Wallpaper is very British. In the 18th century, we became obsessed by the idea of ‘pattern’.
However, pattern was extremely expensive and highly up-market.
Then suddenly we were able print the entire pattern and make it mass-produce.
This was an attempt to show the middle class a style that would be loved by the powerful and superrich.
This is wallpaper’s greatest attraction — snobs hate it. Faux opulence is the worst thing for design enthusiasts. It’s a direct ape of the highest end market.
That’s why, after the past 20 years of plain beige minimalism, wallpaper feels like the naughtiest thing you could do.
Wallpaper was in its last days around the middle of 1980s. It’s very Dynasty.
It’s Sloanes, shoulder pads, frilly Laura Ashley — everything that the past three decades despised.
We want something new — but, inevitably, it’s something old, which is why taste is so fabulously cannibalistic; it will always eat itself.
Wallpaper is a great choice for my home, which was mostly built in the 17th century.
I’ve had so many fights with wallpaperers over the years who have wanted to smooth down the walls but I insist on paper going on wobbly walls — it creates something very rich and decadent.
At our home in Cornwall, all the ceilings are wallpapered with pale grey stars — my wife’s idea — and I love it. This is a new way of working with wallpaper.
You get what you pay when it comes to price. When I first started designing wallpaper 25 years ago, there was a perceived financial pain barrier of between £15 to £25 per roll.
A model is seen wearing a gown during 2-15 Ready To Wear. Wallpapers take inspiration from the catwalk
Menagerie wallpaper is described as “an elegant fantastical pattern featuring hearts and colourful trailing flowers, exotic butterflies, birds-of-paradise, mischievous monkeys, and birds of paradise”.
But nowadays, people seem happy to spend around £70 per roll, and good-quality wallpaper goes up nicely, making an immediate impact. A thin, disposable wallpaper looks sloppy.
At the very top end you have companies like de Gournay, who are all about hand-painted wallpaper and charge about £1,000 a metre. It’s exquisite, turning your wall into art, but clearly only a tiny few are going to pay that.
The fashion houses, such as Gucci and Versace, love creating wallpapers because it’s great branding.
And while you can fake a shade of Farrow & Ball paint, you can’t fake something like a Cavalli leopard-print wallpaper, rich and operatic and little bit trashy in the poshest Italian way.
Bold, big design is your best bet.
My first ever wallpaper collection was in 1999 and the brief I got from Graham & Brown was to make it very small-scale, as unpatterned as possible, and use very discreet colours.

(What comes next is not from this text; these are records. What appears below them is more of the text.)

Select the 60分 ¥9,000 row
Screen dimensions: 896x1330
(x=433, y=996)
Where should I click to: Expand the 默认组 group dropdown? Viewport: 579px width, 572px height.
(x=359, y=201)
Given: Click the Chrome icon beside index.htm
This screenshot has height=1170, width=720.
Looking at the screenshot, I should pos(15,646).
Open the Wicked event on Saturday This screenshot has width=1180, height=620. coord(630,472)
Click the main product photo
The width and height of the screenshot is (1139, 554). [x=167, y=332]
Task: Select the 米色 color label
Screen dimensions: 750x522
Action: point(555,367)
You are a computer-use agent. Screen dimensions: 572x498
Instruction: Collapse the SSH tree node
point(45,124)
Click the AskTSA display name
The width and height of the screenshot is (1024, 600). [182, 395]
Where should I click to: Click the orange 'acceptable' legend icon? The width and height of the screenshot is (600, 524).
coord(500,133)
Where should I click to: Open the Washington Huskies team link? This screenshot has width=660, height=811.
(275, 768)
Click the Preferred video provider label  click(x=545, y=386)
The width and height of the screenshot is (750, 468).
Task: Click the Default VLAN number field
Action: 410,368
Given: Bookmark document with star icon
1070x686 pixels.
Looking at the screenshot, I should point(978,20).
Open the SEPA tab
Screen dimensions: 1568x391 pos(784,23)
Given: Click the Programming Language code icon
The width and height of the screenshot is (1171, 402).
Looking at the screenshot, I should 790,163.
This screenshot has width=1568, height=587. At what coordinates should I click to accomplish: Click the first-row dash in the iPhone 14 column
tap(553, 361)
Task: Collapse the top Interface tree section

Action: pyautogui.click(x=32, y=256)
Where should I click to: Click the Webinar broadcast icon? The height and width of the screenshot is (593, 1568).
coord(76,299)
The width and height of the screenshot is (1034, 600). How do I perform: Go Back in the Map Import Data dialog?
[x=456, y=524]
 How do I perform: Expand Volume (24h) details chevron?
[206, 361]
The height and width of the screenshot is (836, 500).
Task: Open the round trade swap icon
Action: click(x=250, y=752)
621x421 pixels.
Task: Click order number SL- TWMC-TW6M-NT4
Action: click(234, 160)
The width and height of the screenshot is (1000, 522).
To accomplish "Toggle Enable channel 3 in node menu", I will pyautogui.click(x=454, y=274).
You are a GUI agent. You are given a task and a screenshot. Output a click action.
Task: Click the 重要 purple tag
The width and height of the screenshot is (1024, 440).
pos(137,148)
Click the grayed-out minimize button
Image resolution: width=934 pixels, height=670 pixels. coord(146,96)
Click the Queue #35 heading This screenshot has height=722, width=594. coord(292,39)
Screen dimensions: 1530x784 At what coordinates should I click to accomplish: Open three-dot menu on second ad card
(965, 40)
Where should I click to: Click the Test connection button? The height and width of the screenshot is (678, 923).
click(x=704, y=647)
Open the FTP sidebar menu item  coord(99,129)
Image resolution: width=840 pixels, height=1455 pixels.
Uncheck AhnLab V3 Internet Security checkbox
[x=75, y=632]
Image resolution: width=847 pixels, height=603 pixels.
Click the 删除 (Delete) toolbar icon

It was amazing to see how a tractor drove through this.
You don’t want wallpaper to be euphemistic, you want it to be a statement.
Most homeowners, however, still seem to favour wallpaper on just one wall — which I’m still not sure I approve of entirely.
In the 1950s, the feature wall was created. It can help make your living space appear larger.
The only way to get it just right is for the three other walls to be in close proximity with the pattern wall.
You don’t want pink flamingos everywhere you go, so you might consider having three walls of pink.
Two years ago, lockdowns made us think about interiors more. It is enough for us to stare at the same four walls every day.
Go back to when our houses were created — whether that’s 1880 or 1930 — and all those spaces would have had wallpaper. Wallpaper is a must in the bay windows, skirtings, picture rails and picture frames.
In these rooms, wallpapers work best. Wallpapers are charming, jolly, and can give these rooms a warm suburban smile.
Though wallpapers can seem outlandish, by embracing them we’re actually celebrating the ordinary a bit more — and there’s nothing wrong with that.